1. A coated grain oriented electrical steel sheet, comprising:
a grain oriented electrical steel sheet; and
a coating that is formed on a surface of the grain oriented electrical steel sheet, that contains elements of P, Si, Cr and O as well as at least one element selected from the group consisting of Mg, Al, Ni, Co, Mn, Zn, Fe, Ca and Ba, and that includes at least 5 wt % of phosphate crystal phase.
2. A method for manufacturing a coated grain oriented electrical steel sheet, comprising the steps of:
preparing a grain oriented electrical steel sheet; and
obtaining the coated grain oriented electrical steel sheet by applying onto a surface of the grain oriented electrical steel sheet with a coating treatment solution including a primary phosphate salt containing at least one element selected from the group consisting of Mg, Al, Ni, Co, Mn, Zn, Fe, Ca and Ba; colloidal silica; and at least one chromic acid compound selected from the group consisting of chromic anhydride, chromate salts and bichromate salts, followed by baking,
wherein condition (i) or (ii) is satisfied:

800≦T<860, T≧1010−399R, 0.1≦R≦0.5  (i)

860≦T≦1000, T≧985−399R, 0.1≦R≦0.5  (ii)
where T denotes a steel sheet temperature T (unit: ° C.) in the baking, and R denotes a weight ratio (Cr2O3/P2O5) of the chromic acid compound (in terms of Cr2O3) to the primary phosphate salt (in terms of P2O5) in the coating treatment solution.

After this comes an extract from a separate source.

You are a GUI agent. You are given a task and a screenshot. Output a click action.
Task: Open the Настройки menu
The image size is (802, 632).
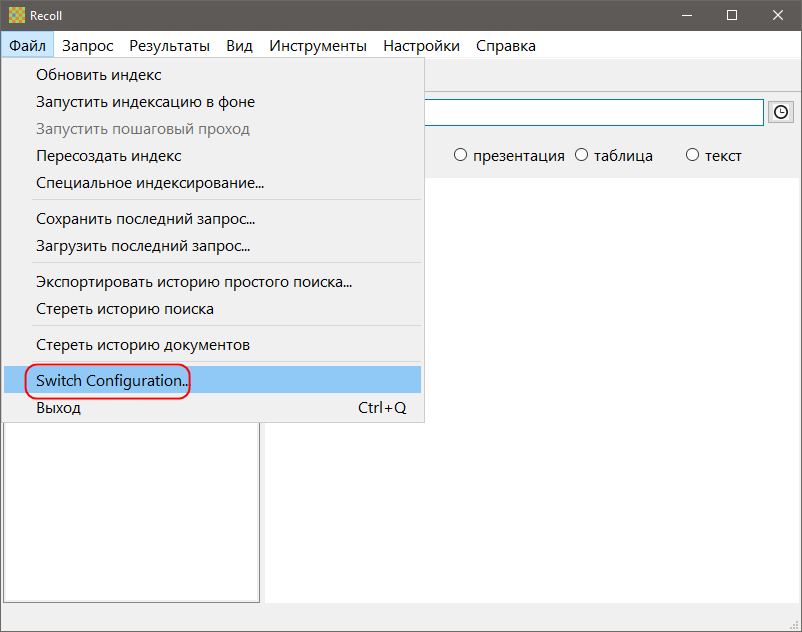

3. The method for manufacturing a coated grain oriented electrical steel sheet according to claim 2,
wherein the step of preparing a grain oriented electrical steel sheet is a step involving hot-rolling a slab for a grain oriented electrical steel sheet, annealing a resulting hot-rolled steel sheet, cold-rolling the annealed steel sheet one time or at least two times with intervention of intermediate annealing, then after primary recrystallization annealing and subsequent application of an annealing separator, subjecting the steel sheet to final finishing annealing so as to obtain the grain oriented electrical steel sheet, and
wherein a heating rate in a heating process from 500° C. to 700° C. in the primary recrystallization annealing is 50 to 300° C./sec.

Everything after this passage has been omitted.